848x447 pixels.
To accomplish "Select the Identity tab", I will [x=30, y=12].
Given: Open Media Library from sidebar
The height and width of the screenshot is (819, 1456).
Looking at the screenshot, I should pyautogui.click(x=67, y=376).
◇ ◇ ◇ ◇ ◇
What you have to do: Could you convert the material above into a Markdown table with the columns No. and Line, giving each non-blank line its own numbered row?

Result below:
| No. | Line |
|---|---|
| 1 | 848x447 pixels. |
| 2 | To accomplish "Select the Identity tab", I will [x=30, y=12]. |
| 3 | Given: Open Media Library from sidebar |
| 4 | The height and width of the screenshot is (819, 1456). |
| 5 | Looking at the screenshot, I should pyautogui.click(x=67, y=376). |